For more information and contact, see Dr. Chang's webpage.
Elyssa Ford is a public historian and a scholar of gender and sexuality in the American West. She has published extensively on rodeo in the United States and is interested in the grounding of rodeo in American history and the meaning that various groups have made between their own identity and rodeo participation. She also has written on women’s suffrage in the Midwest and has numerous public talks on this topic.

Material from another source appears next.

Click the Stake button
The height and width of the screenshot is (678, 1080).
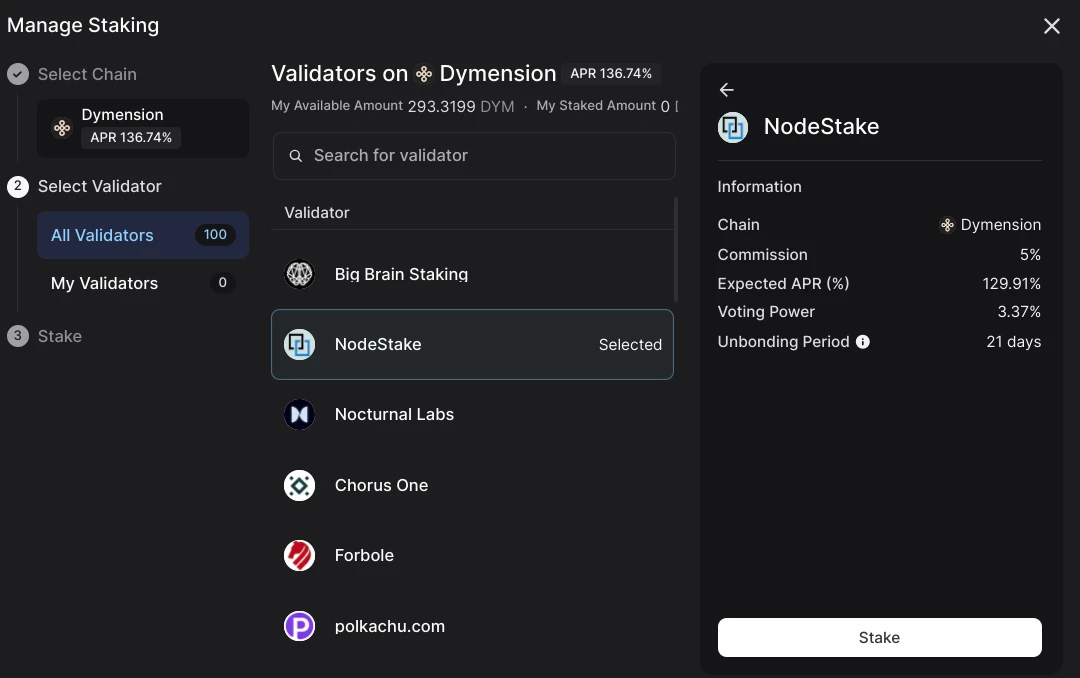[x=880, y=637]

For more information and contact, see www.elyssaford.com
Sarah Gold McBride is a lecturer in the Program in American Studies at the University of California, Berkeley who specializes in the social and cultural history of the nineteenth-century United States. Dr. Gold McBride's work focuses on intersections of race, gender, popular culture, and the body in the lives of ordinary Americans. She has particular expertise in the history of hair, material culture, and popular entertainment (such as P. T. Barnum and world’s fairs); she is also available to discuss K–16 history pedagogy. Her book Whiskerology: The Culture of Hair in Nineteenth-Century America is forthcoming from Harvard University Press.
For more information, see Dr. Gold McBride's webpage.
Jennifer Helgren is Professor of History at University of the Pacific in Stockton, California, where she teaches U.S. history, women’s history, and digital history. She is the author and editor of multiple books and articles on U.S. girlhood, with particular expertise in youth organizations such as the Camp Fire Girls and the Girl Scouts. She has served as a humanities consultant on numerous digital history projects about California history.
For more information, see Dr. Helgren's website or contact Jennifer at jhelgren@pacific.edu
Janelle Molony, M.S.L. is an award-winning author and historian with a special interest in Overland & Oregon Trail stories. She has received various honors for her research findings, as published in several academic journals and topical magazines such as Wild West.
Janelle is available to discuss Westward Emigration, including trail diaries or memoirs from the 1860s, highlighting various people, places, and events that were witnessed during this time. She is an active member of the Overland-California Trails Association, Western Writers of America, and serves as the Chair for the Oral History Committee with the Wyoming Historical Society.
For more information and contact, see www.JanelleMolony.com/contact
Wendy Rouse is a Professor of History at San Jose State University whose research focuses on the history of women, gender and sexuality during the Progressive Era. Rouse frequently writes and speaks about the history of the women’s self-defense movement and the queer history of the women’s suffrage movement. She is also knowledgeable about history education and especially about teaching LGBTQ+ history at the secondary and university level.
For more information visit WendyLRouse.com
Tina Shull, Ph.D., is an Associate Professor and Director of Public History at UNC Charlotte specializing in race, empire, immigration enforcement, and climate migration in the modern US and the World. Shull is the author of Detention Empire: Reagan's War on Immigrants and the Seeds of Resistance and creator of digital history projects IMM Print, Climate Refugee Stories, and Climate Inequality CLT. She has been named a Soros Justice Fellow and National Geographic Explorer for her advocacy and storytelling work surrounding immigration detention and climate migration.
For more information and to contact, visit tinashull.com.
Pamela Stewart, Arizona State University Teaching Professor, emerita, founded her consulting company ACTIVHISTorian.com in 2022 to help organizations and communities harness history to address present and future challenges. Its tagline summarizes her ongoing work: If we don’t know the history, we can’t solve the problem.
Stewart’s keynotes and workshops highlight the role of history in solving today’s problems. Her research centers the experience of women-headed households during the later-19th and 20th centuries, including their wartime lives. Public radio interviews have addressed wide-ranging topics in women’s, gender, and LGBTQ+ history.